# Where do I start?



## lady323 (Nov 12, 2010)

This may be long....

I have been married 6 years (we are an older couple). A couple of years ago, while I was traveling he called me to say he had a friend (female) of a friend (female) in Canada that was in jail due to domestic abuse and both husband/wife were put in jail. This friend “W” lives out of the country and called my husband to see if he could help “S” out as she had nobody up there. Needless to say he got in his car and drove and sorted things out as much as he could considering he wasn’t family. He came back and then he became involved in the situation and was brought into the case due to seeing her physical wounds, damaged to the house, etc. No problem. However, since then and over the years he has been either flying or driving to Canada—telling me he is helping her fix up the house the ex damaged, going to court with her (still ongoing), helping her move to an apartment, helping her move again to another part of Canada. Going to China to meet her family. Then last year he was blaming me as he had issues with the custom border patrol and they took away his nexus speed pass. He told me that they told him they had a record of someone calling them telling them when you’re coming, what car you drive, etc. For the life of me I have no idea why they would be stopping and questioning him as I for one wouldn’t have called. Of course to this day he has yet to tell me what exactly happened as every time I ask he tells me he doesn’t want to get into it.

Long story short, he tells me he isn’t having an affair and that she is just a good friend. She calls numerous times a day and from the side of the conversation I hear it’s all innocent. He has told me if he was being unfaithful he wouldn’t be sleeping with me. I don’t understand why he feels the need to call her and vice versa so many times. He calls her in the morning while she drives to work, calls her when she drives home, asks her what she’s cooking for dinner, etc. The kicker is when I ask a question he gives me the minimal response and from what I can tell when she may ask the same question, he elaborates so much more in the response. 
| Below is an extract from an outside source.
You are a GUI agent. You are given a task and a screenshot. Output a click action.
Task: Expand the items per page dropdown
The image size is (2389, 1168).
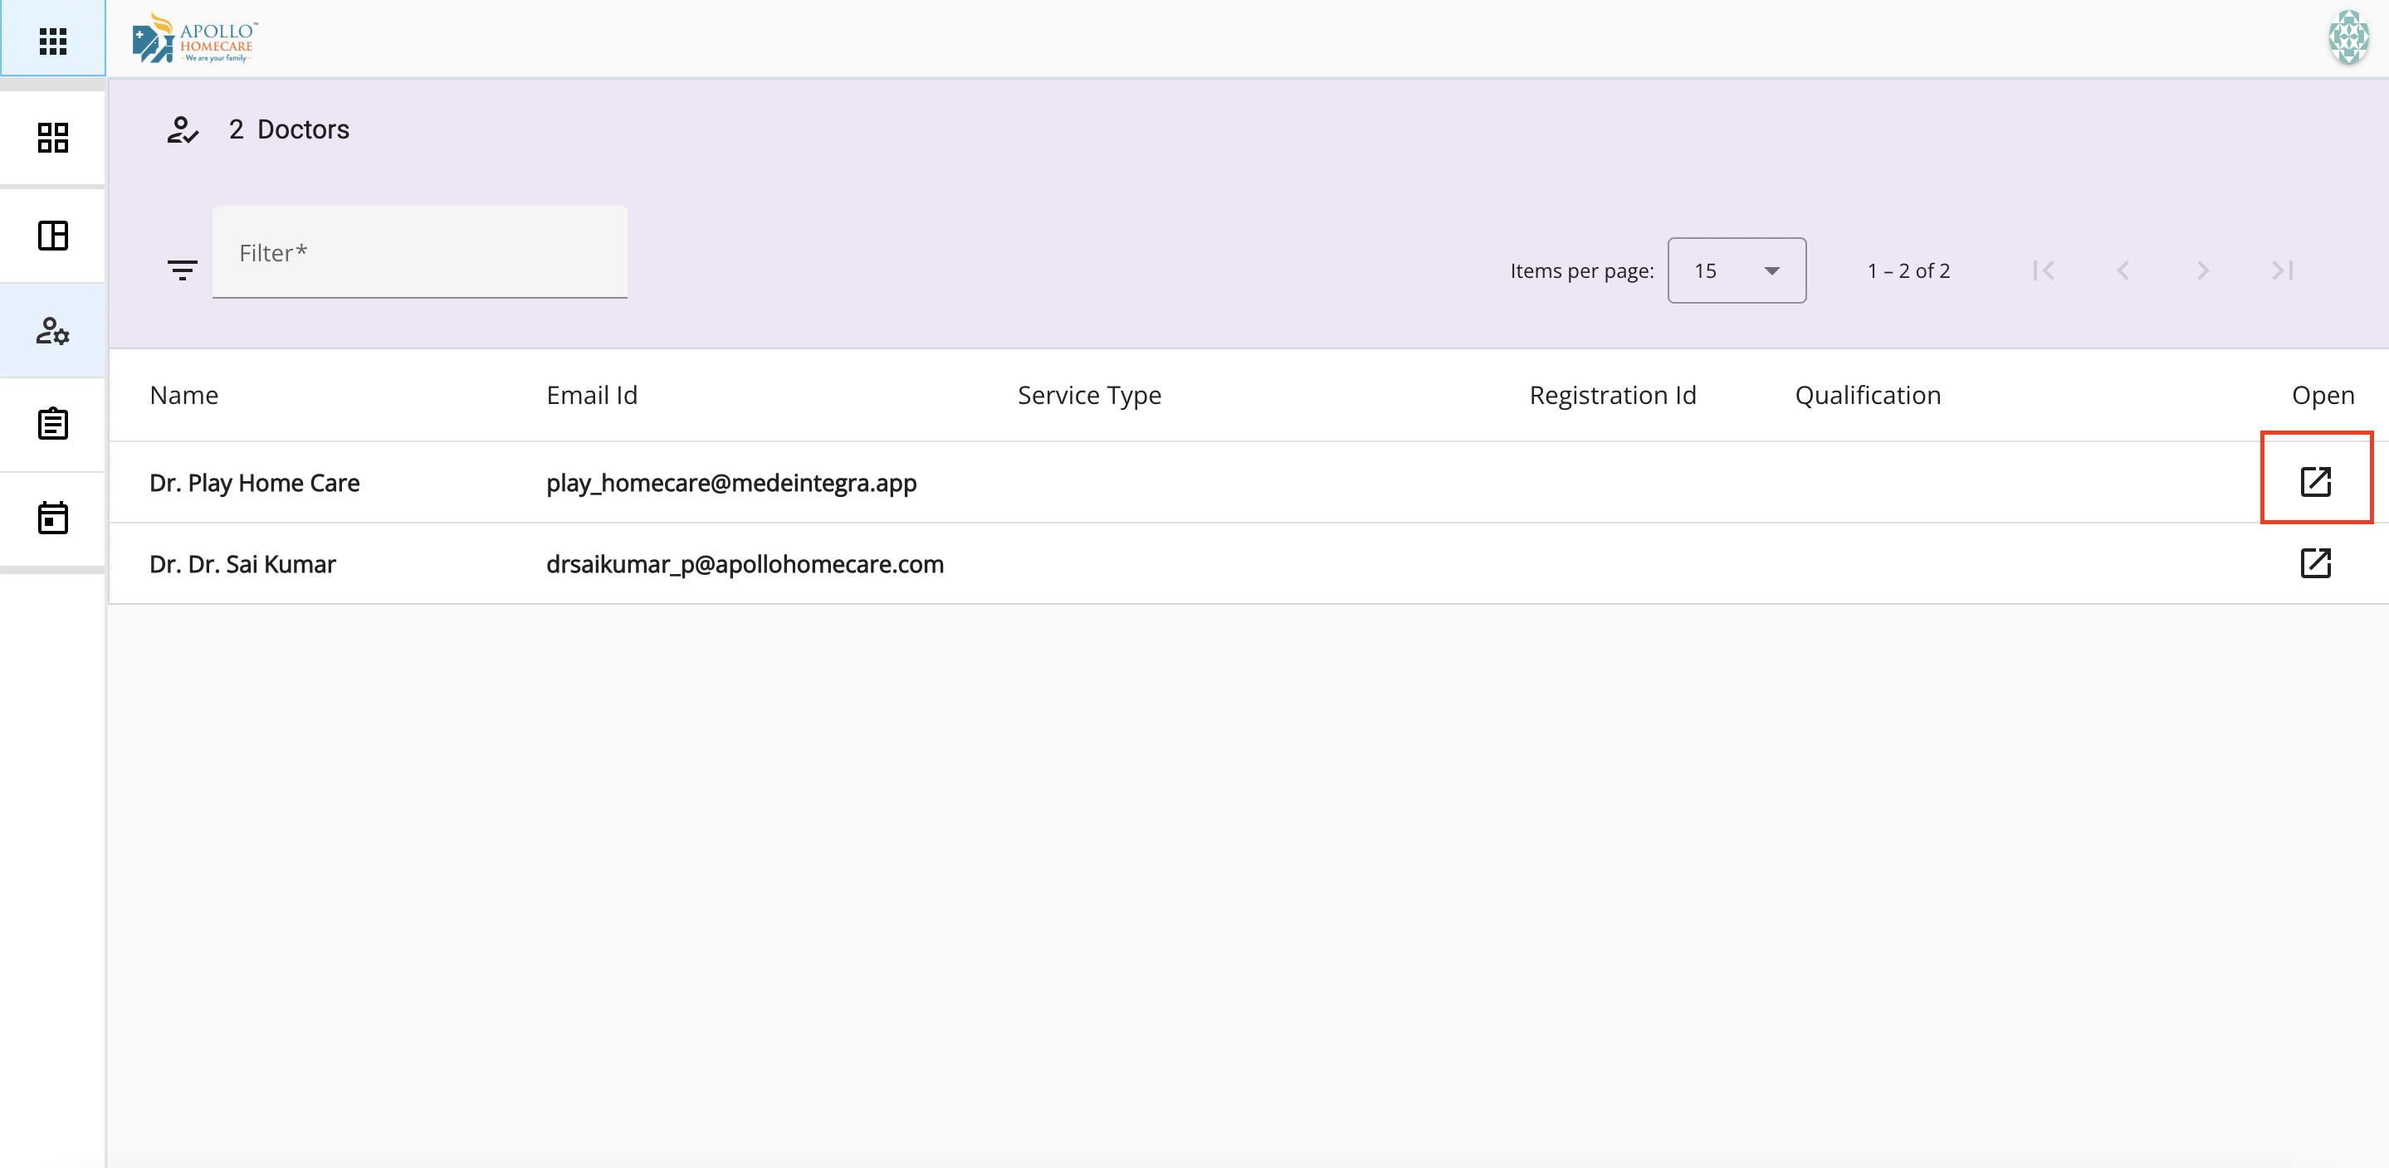(1735, 271)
Also, a couple of times I had come home from work and she had her webcam on at work and when I asked why she would have the webcam on her while she’s working and you say you don’t know as you don’t have your webcam on and you say you totally forgot about it. I say it’s so freaky and you would then minimize the screen. btw he doesn't work.

I admit I am not the greatest communicator but I am at wits end as to what to do. To me, he may not be in a physical affair but it certainly seems like it’s an emotional affair. I brought that up and he laughed and made me feel like I was the “stupid” one for even thinking that. 

The kicker is I haven’t met her and when I say I would like to meet her, his response is, I have my friends and you have yours. 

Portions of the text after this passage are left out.